In the records below, reproduce exactly the lines from the one containing "The image size is (559, 399)." through the one containing "Toggle Bold formatting", both included, and omit the pictures.

**** The input ****

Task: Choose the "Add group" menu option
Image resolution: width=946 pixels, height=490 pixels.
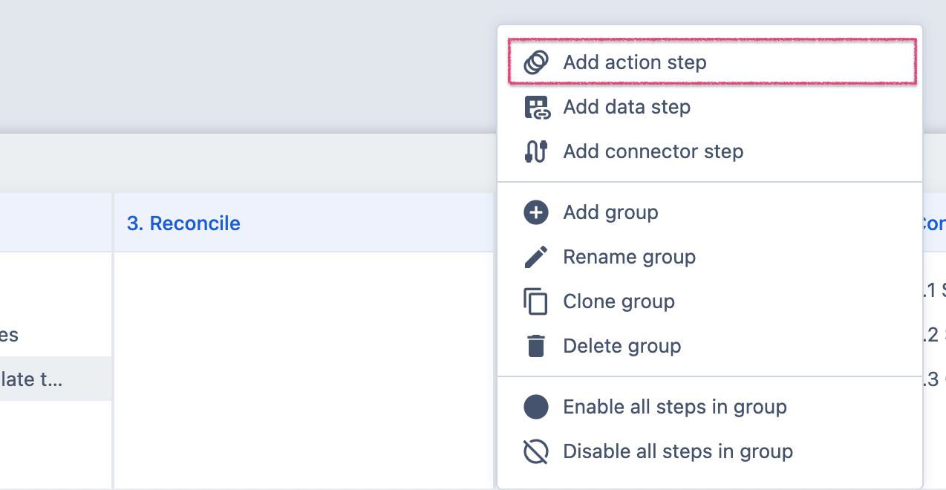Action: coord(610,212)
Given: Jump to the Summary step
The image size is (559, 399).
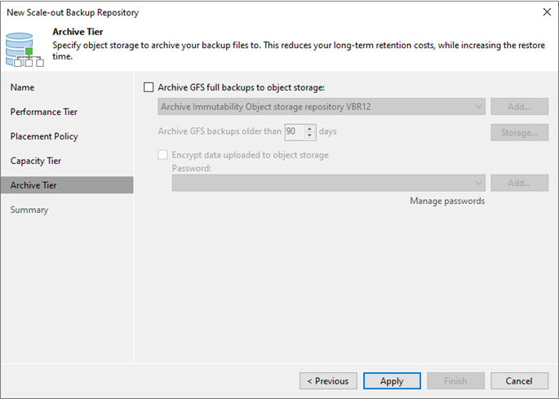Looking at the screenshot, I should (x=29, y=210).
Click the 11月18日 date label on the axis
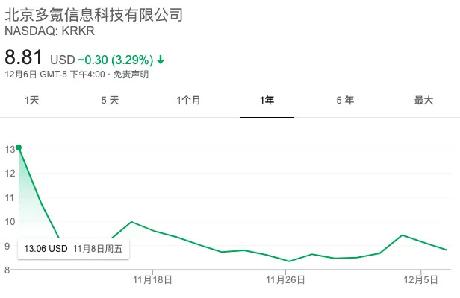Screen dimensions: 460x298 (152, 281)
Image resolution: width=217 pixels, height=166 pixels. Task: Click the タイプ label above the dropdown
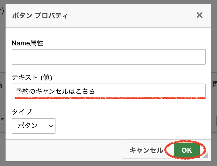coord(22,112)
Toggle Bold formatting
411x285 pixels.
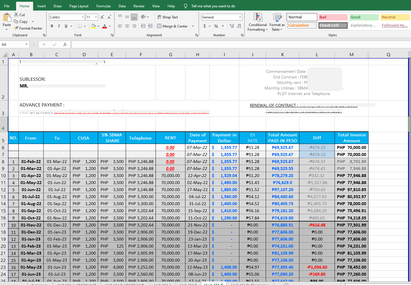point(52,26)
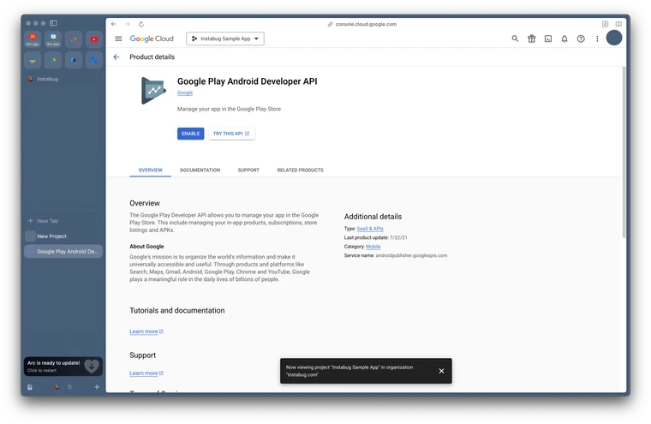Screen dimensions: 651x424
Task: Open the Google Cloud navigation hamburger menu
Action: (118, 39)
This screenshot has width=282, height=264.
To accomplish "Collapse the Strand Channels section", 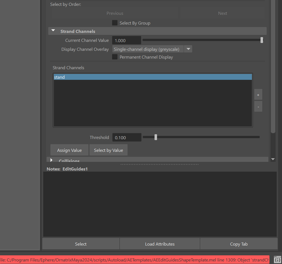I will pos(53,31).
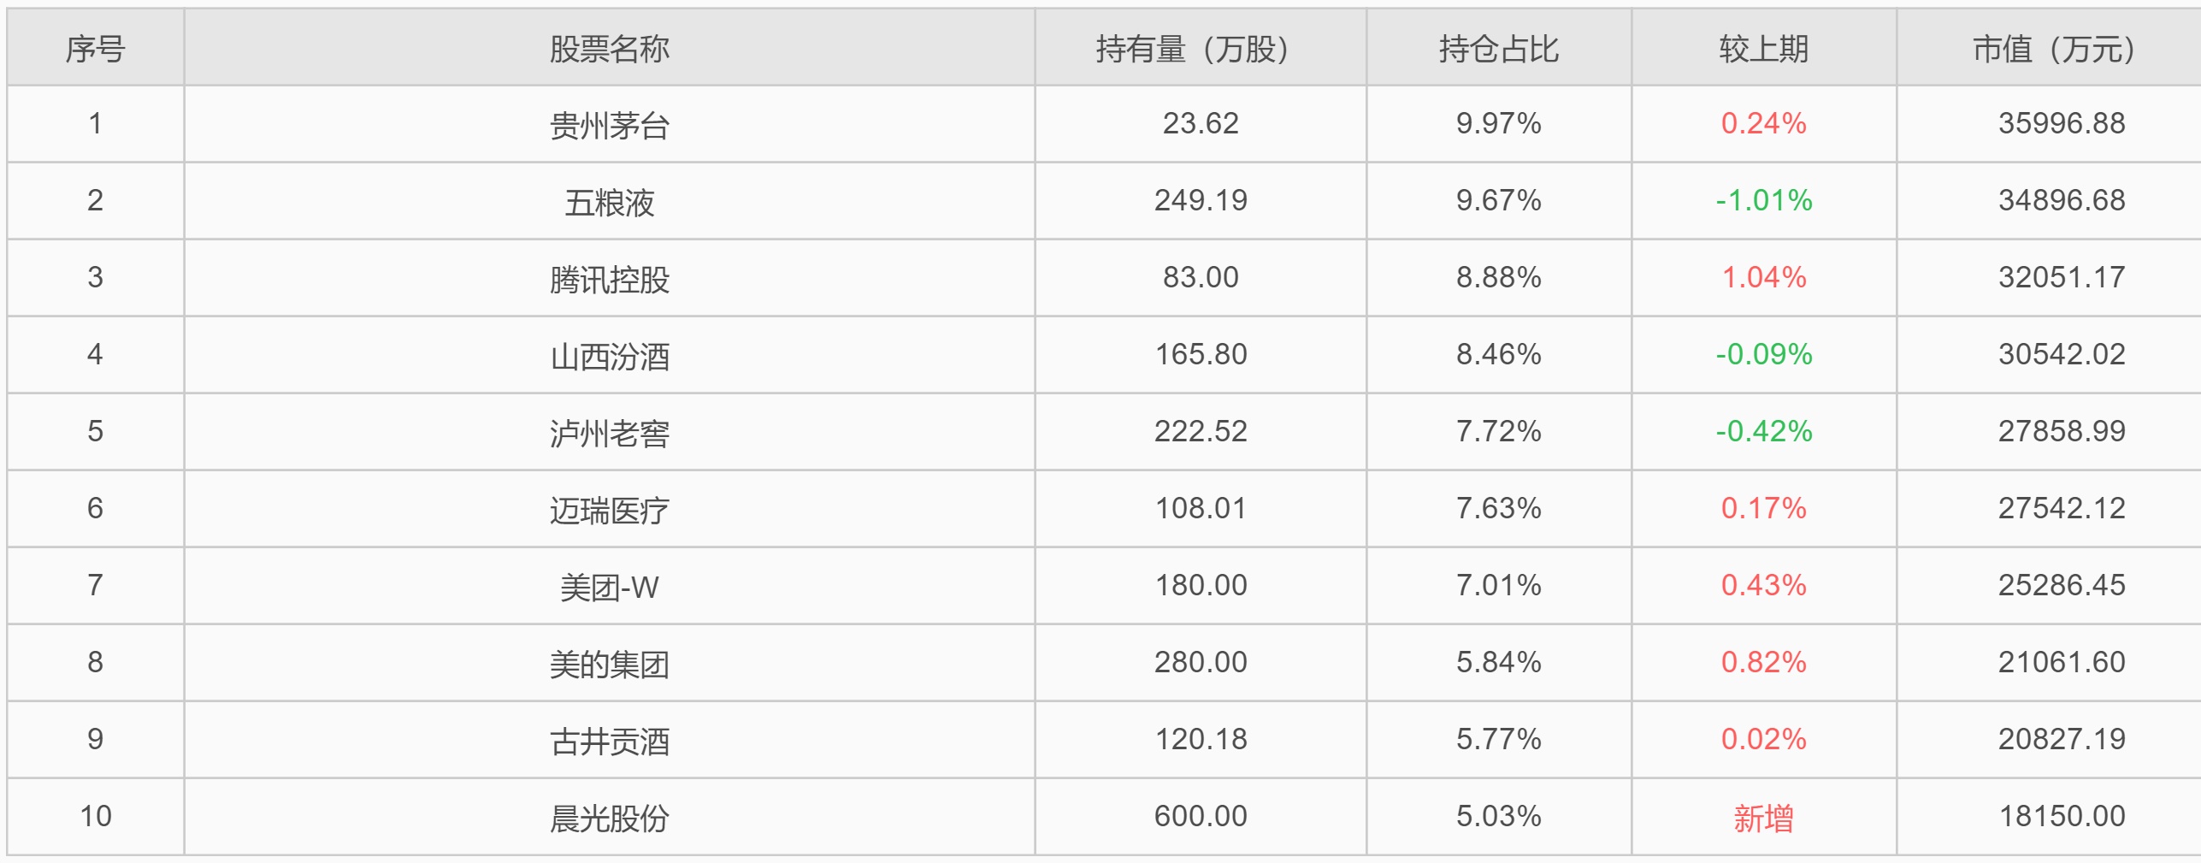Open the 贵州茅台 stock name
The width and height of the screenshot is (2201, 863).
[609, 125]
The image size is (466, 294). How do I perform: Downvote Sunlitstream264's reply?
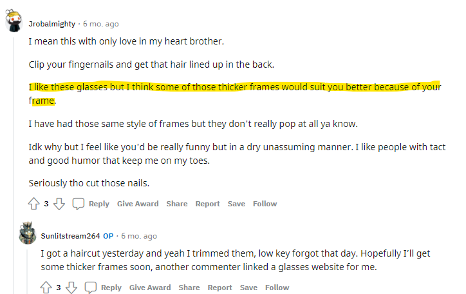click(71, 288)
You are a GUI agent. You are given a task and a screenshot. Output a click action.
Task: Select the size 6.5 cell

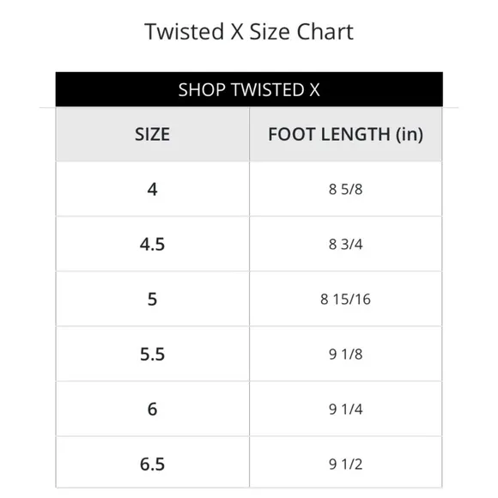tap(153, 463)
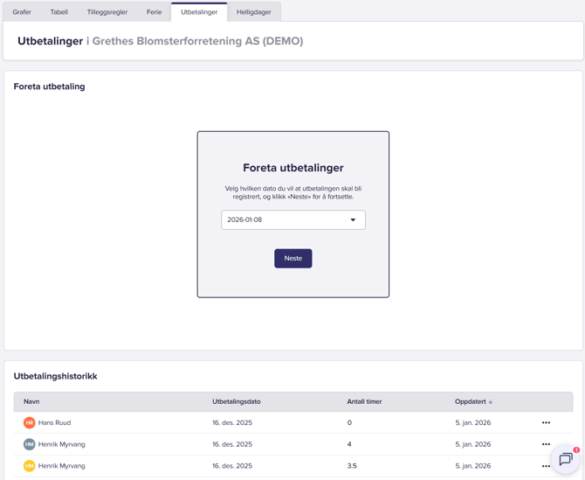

****

Task response:
The image size is (559, 399).
Looking at the screenshot, I should (x=29, y=210).
Click the 11月18日 date label on the axis
Screen dimensions: 460x298 (152, 281)
Image resolution: width=217 pixels, height=166 pixels. Task: Click the タイプ label above the dropdown
coord(22,112)
Toggle Bold formatting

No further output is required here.